Most electric power plants require water to operate. Nuclear and fossil fuel power plants drink over 185 billion gallons of water per day. Geothermal power plants add another 2 billion or so gallons a day. Hydropower plants use water directly to generate power. These power plants represent the single largest consumer of water among any industrial, governmental or residential activity. Since 98 percent of the water used in power plants is returned to its source, distinctions are made between use and consumption.

Water use is a measure of the amount of water that is withdrawn from an adjacent water body (lakes, streams, rivers, estuaries, etc.), passes through various components of a power plant, and is then ultimately discharged back into the original water body. Environmental concerns surrounding water use center around any chemical or physical alteration of the water body and any impacts these changes may have on the plants, fish and animals who reside in the ecosystem.

Water consumption refers to water sucked up in power plant operations that is lost, typically through evaporation. The primary concerns surrounding water consumption is how best to utilize this essential resource, especially in areas, such as deserts in the West, where water is in short supply.

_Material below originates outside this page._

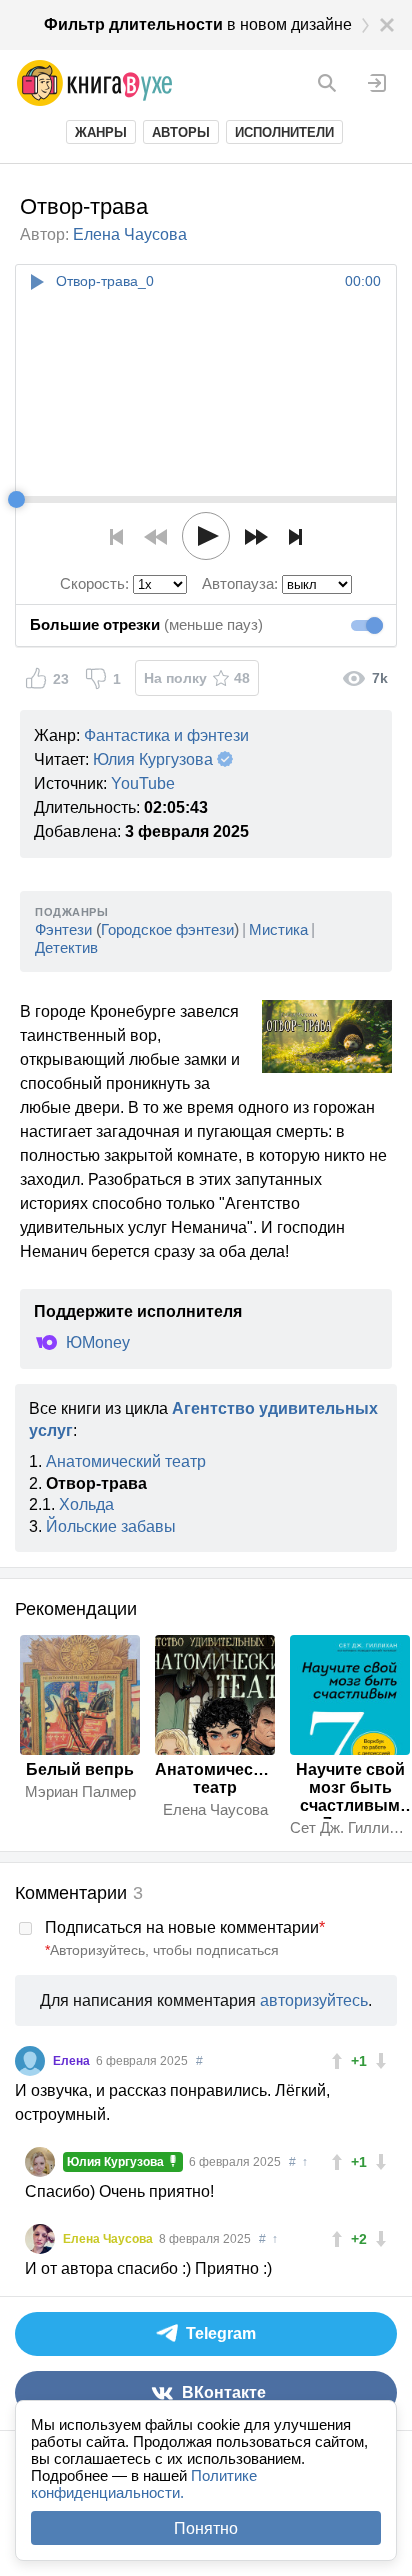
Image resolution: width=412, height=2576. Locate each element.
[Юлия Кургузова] (40, 2162)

What are the consequences of water use and consumption?

Withdrawal of large volumes of surface water for either power plant cooling or hydropower generation can kill fish, larvae and other organisms trapped against intake structures (impinged), or swept up (entrained) in the flow through the different sections of a power plant.

Large fossil fuel and nuclear plants require incredible quantities of water for cooling and ongoing maintenance. The Salem Nuclear Generating Station alone takes 3 billion gallons a day from the Delaware Bay. Studies of the environmental consequences of this phenomenal water demand indicates that Salem is responsible for an annual 11 percent reduction in weakfish and 31 percent reduction in bay anchovy. At the Indian Point 2 and 3 reactors on the Hudson River, the number of fish impinged totaled over 1.5 million fish in 1987. The 90 power plants using once-through-cooling (see below) on the Great Lakes kill in excess of 40 million fish per year due to impingement (Pace University, Environmental Costs of Electricity, p. 287).

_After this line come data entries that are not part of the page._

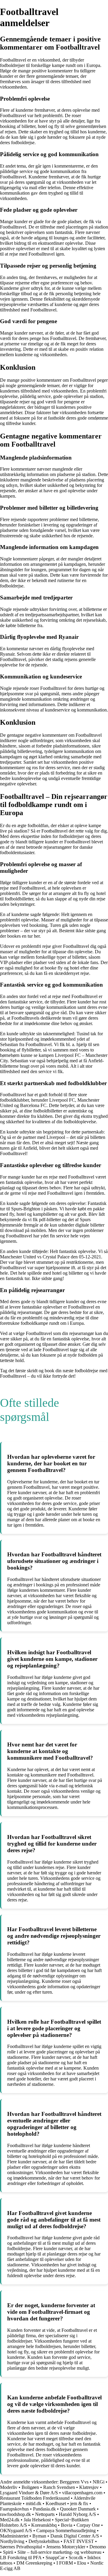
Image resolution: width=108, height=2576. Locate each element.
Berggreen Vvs (74, 2481)
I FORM (64, 2562)
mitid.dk (33, 2503)
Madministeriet (14, 2535)
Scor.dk (76, 2557)
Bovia (66, 2525)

The use of water to generate power at hydropower facilities imposes unique, and by no means insignificant, ecological impacts. The diversion of water out of the river removes water for healthy in-stream ecosystems. Stretches below dams are often completely de-watered. Fluctuations in water flow from peaking operations create a "tidal effect," disrupting the downstream riparian community that supports its unique ecosystem. A dam's impoundment slows water flows, which hinders natural downstream migration of many fish species. By slowing river flows, dams also allow silt to collect on river and reservoir bottoms and bury fish spawning habitat. Silt trapped above dams accumulates heavy metals and other pollutants. Disrupting the natural flow of sediments in rivers also leads to erosion of riverbeds downstream of the dam and increases risks of floods.

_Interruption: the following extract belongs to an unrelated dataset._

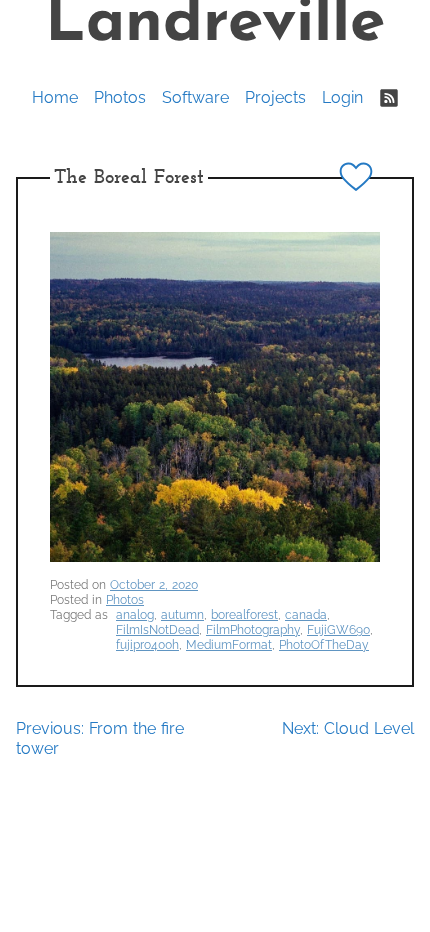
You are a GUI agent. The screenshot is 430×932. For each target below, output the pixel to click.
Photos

The impoundment of water by hydropower facilities fundamentally reshapes the physical habitat from a riverine to an artificial pond community. This often eliminates native populations of fish and other wildlife. Dams also impede the upstream and downstream movement of fish and other wildlife, and prevent the flow of plants and nutrients. This impact is most significant on migratory fish, which are born in the river and must migrate downstream early in life to the ocean and then migrate upstream again to lay their eggs (or "spawn"). As mentioned above, withdrawal of water into turbines can also impinge or entrain significant numbers of fish.